Rudimentary details were heard Tuesday on two further deals: Detroit-based United Auto Group, Inc. announced a proposed new issuance of up to $200 million of senior subordinated notes. And Moody's Investors Service assigned a B2 rating to "the proposed issue" of McMillin Cos. LLC, a $60 million offering of senior secured notes due 2009. No further information on either of these deals was available at the end of Tuesday's session. McMillin is a real estate company located in National City, Calif.

Of the deals that remain to price during the week of Feb. 4, the one that is of most interest to Prescott Crocker, portfolio manager of the Evergreen High Yield Bond Fund, is UCAR International, Inc.'s offering of $250 million 10-year notes (B2/B-) via its UCAR Finance, Inc. unit. Joint bookrunners are Credit Suisse First Boston and J.P. Morgan.

"We like UCAR," Crocker said. "It's a 'razor-blade' company to hot-melt steel companies, and that's the most efficient way to make steel.
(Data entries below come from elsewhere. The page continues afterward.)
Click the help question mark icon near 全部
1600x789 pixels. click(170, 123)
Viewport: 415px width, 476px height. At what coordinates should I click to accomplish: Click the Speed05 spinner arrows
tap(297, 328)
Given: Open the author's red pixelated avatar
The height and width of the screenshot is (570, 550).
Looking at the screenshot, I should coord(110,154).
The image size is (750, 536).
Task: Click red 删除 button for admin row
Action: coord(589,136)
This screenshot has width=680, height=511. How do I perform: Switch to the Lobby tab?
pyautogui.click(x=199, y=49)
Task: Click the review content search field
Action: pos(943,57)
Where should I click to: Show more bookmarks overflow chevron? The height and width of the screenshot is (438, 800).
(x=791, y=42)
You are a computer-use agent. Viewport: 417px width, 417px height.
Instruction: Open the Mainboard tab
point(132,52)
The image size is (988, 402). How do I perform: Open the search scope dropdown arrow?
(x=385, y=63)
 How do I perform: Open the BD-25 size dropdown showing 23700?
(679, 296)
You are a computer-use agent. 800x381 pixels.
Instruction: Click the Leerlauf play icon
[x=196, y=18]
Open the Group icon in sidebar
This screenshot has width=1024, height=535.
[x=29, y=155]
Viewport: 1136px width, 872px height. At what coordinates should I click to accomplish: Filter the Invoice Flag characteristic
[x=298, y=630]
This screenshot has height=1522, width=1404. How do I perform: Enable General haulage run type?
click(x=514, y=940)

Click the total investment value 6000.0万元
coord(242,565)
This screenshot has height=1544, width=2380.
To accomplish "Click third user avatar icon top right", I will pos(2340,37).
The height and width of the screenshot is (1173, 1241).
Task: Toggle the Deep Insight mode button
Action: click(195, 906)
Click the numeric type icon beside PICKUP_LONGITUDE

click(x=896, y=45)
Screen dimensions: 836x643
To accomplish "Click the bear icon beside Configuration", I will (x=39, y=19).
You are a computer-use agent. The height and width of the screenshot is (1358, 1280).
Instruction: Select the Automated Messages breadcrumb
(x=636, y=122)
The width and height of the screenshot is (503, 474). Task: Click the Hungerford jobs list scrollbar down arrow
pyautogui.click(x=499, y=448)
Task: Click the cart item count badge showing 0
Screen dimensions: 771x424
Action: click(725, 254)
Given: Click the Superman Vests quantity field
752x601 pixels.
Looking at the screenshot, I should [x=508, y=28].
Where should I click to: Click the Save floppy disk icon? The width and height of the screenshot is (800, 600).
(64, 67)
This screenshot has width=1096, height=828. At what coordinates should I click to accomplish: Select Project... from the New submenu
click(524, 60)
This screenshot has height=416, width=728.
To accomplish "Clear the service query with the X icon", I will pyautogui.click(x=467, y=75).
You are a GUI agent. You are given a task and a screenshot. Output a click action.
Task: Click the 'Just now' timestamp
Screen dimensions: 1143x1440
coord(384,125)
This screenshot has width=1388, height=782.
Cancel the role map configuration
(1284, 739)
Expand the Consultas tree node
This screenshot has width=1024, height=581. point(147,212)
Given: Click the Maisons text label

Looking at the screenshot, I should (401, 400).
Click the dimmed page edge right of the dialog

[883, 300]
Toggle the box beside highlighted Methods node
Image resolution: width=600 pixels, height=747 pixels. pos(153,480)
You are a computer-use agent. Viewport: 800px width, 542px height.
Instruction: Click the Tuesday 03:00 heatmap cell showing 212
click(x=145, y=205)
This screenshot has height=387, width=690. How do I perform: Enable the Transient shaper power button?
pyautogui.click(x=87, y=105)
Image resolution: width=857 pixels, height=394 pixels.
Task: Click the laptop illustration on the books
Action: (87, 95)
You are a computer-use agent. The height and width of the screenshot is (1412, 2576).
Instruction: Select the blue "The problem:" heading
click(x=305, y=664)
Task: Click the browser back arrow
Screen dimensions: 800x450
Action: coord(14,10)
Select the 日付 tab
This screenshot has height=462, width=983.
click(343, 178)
"Their (carbon electrodes) are razor blades," Crocker continued. "They've got a total monopoly on the industry. It's a good cash cow company. Low capital expense. Low capital investment requirements."

Asked if the softness of the international steel industry, which represents UCAR's customer base, caused him to fret over the credit, Crocker was unswayed.

"Steel is being produced," he stated. "And these are providers to the lowest-cost methodology of producing steel. So through thick and thin this company's business demand will be there."

Finally, one sell-side official told Prospect News late Tuesday that the dynamics of the high yield primary market ought to seem attractive to issuers.

"There's tons of cash in the market," the official said. "The year-to-date calendar has not been significant. There's only been $7 billion issued, year-to-date, which is small. That's 'mice nuts.'

"The calendar's at $2.5 billion. That's nothing. The calendar can handle a lot more than that. A lot of insurance companies, a lot of the pension funds are devoting a lot more cash to the market.

"I think right now it's an issuer's market for the right credit."